PROBLEM DESCRIPTION: All entries need to be written out again exactly, without their pictures.
═══ SOURCE DATA
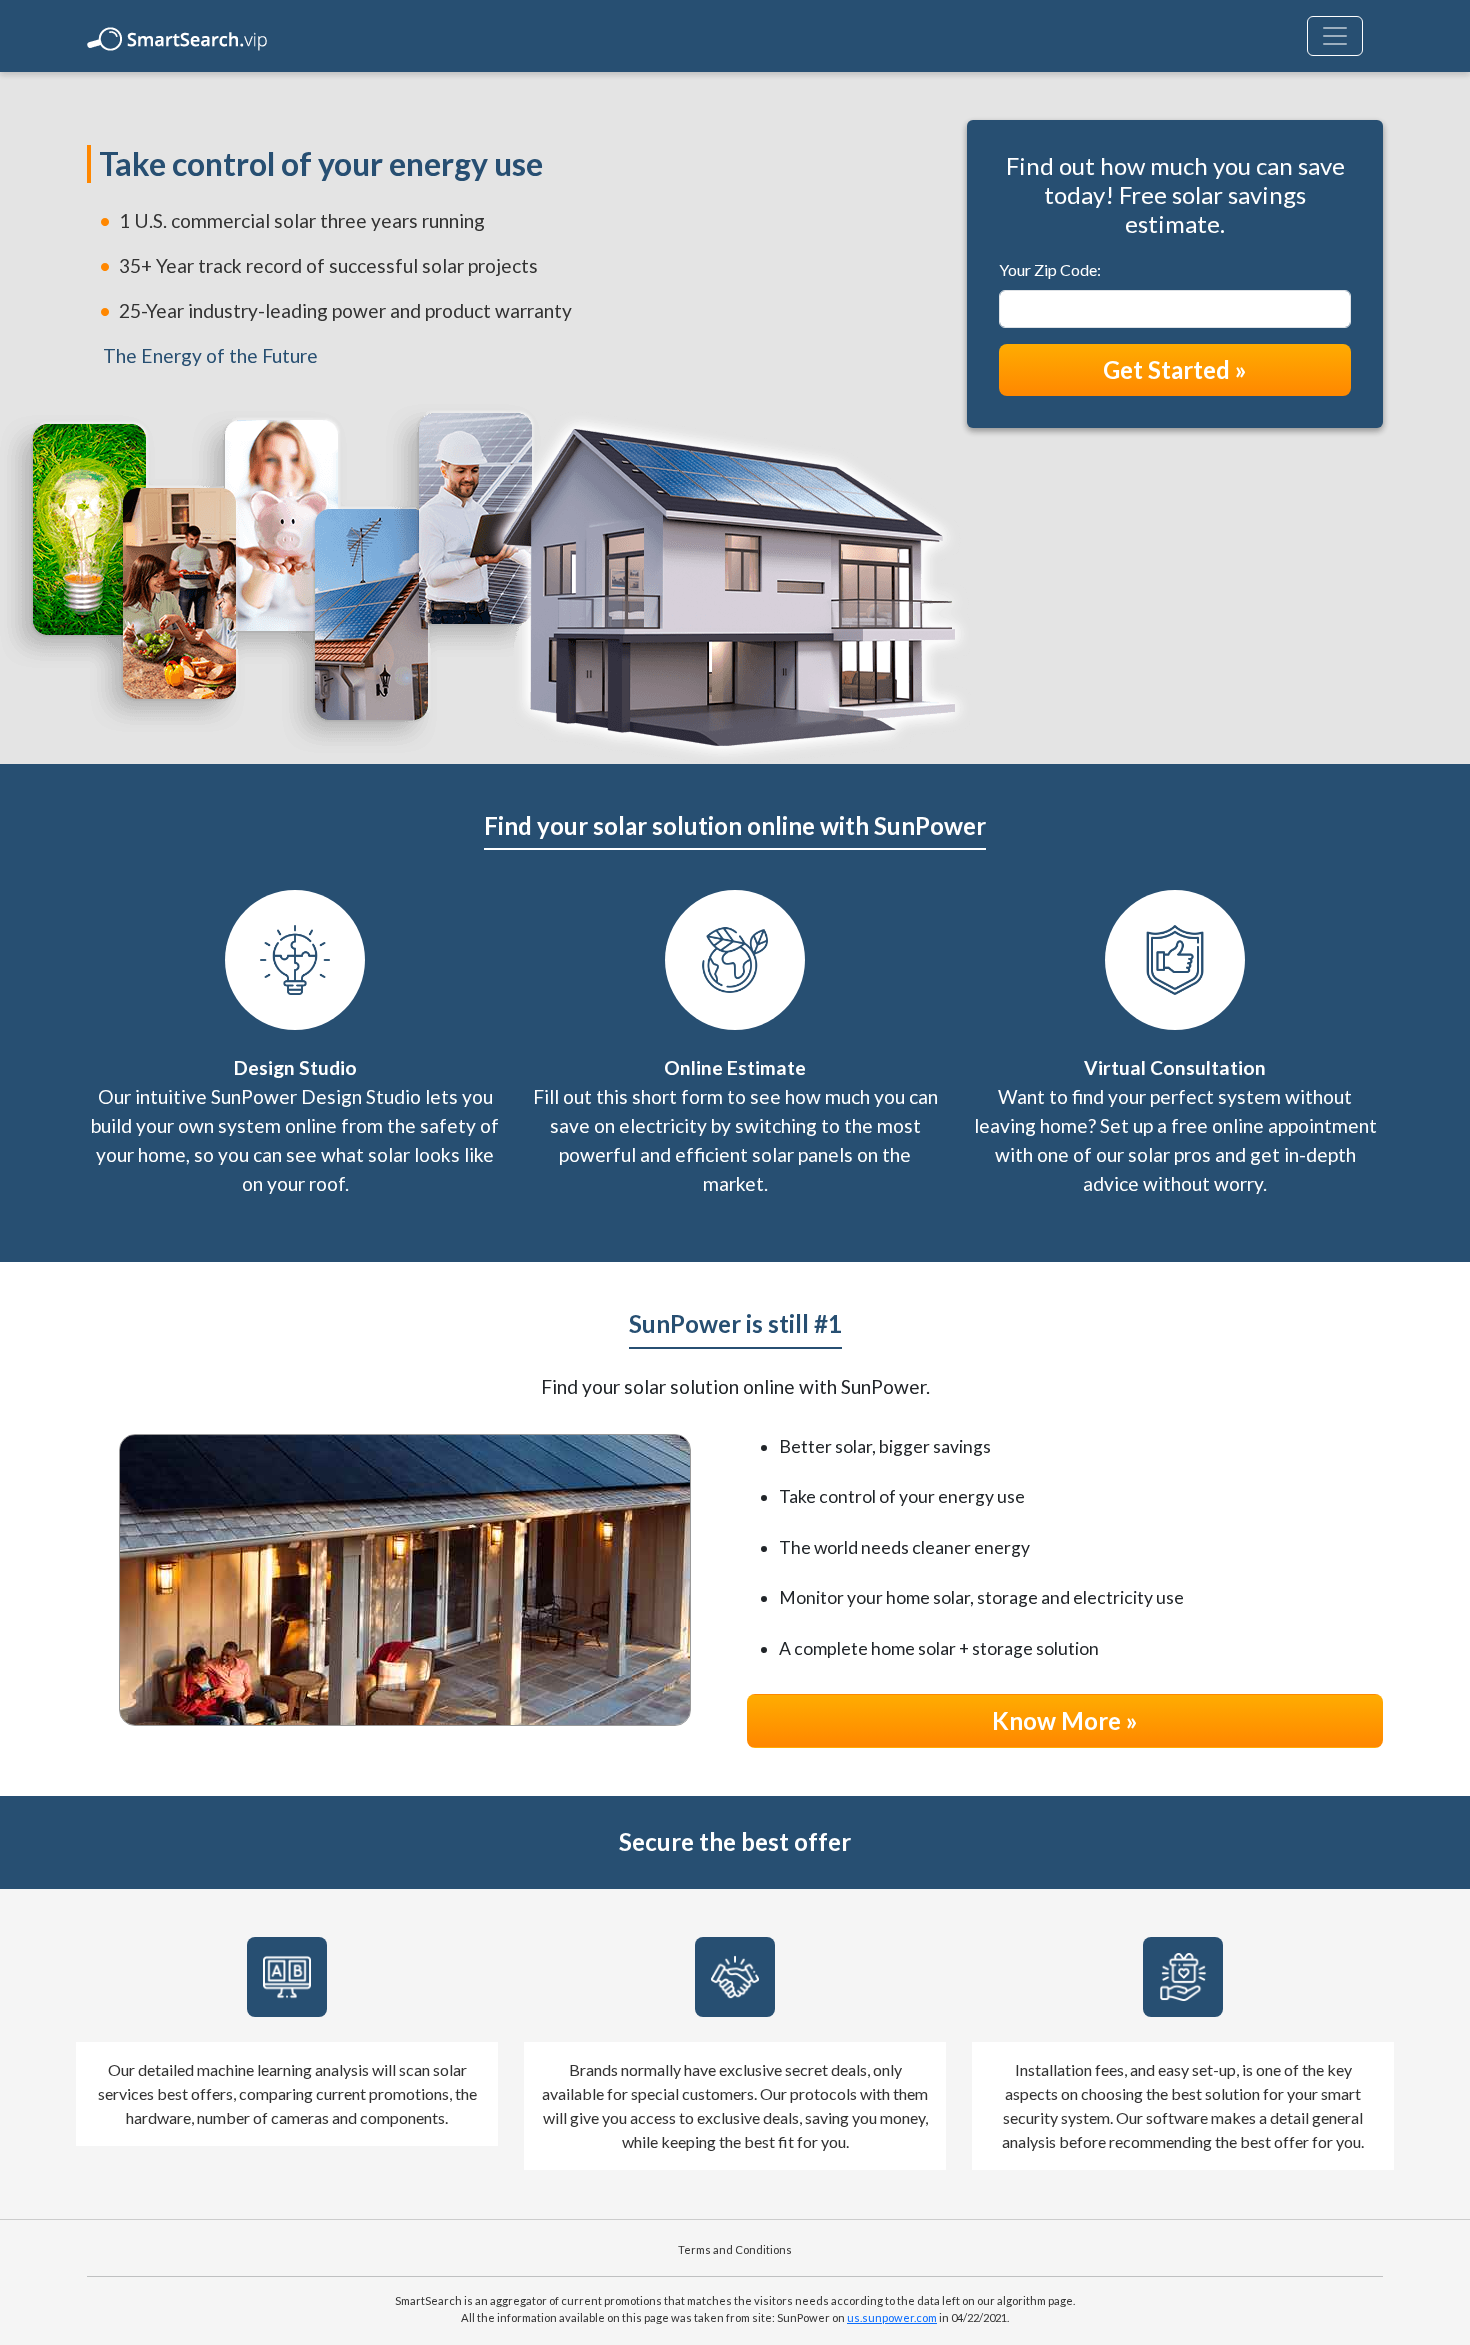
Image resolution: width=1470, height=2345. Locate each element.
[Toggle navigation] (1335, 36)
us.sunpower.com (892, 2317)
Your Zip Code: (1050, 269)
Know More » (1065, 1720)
══════
OUTPUT FOR THIS EXERCISE:
Image resolution: width=1470, height=2345. Locate each element.
[Toggle navigation] (1335, 36)
us.sunpower.com (892, 2317)
Your Zip Code: (1050, 269)
Know More » (1065, 1720)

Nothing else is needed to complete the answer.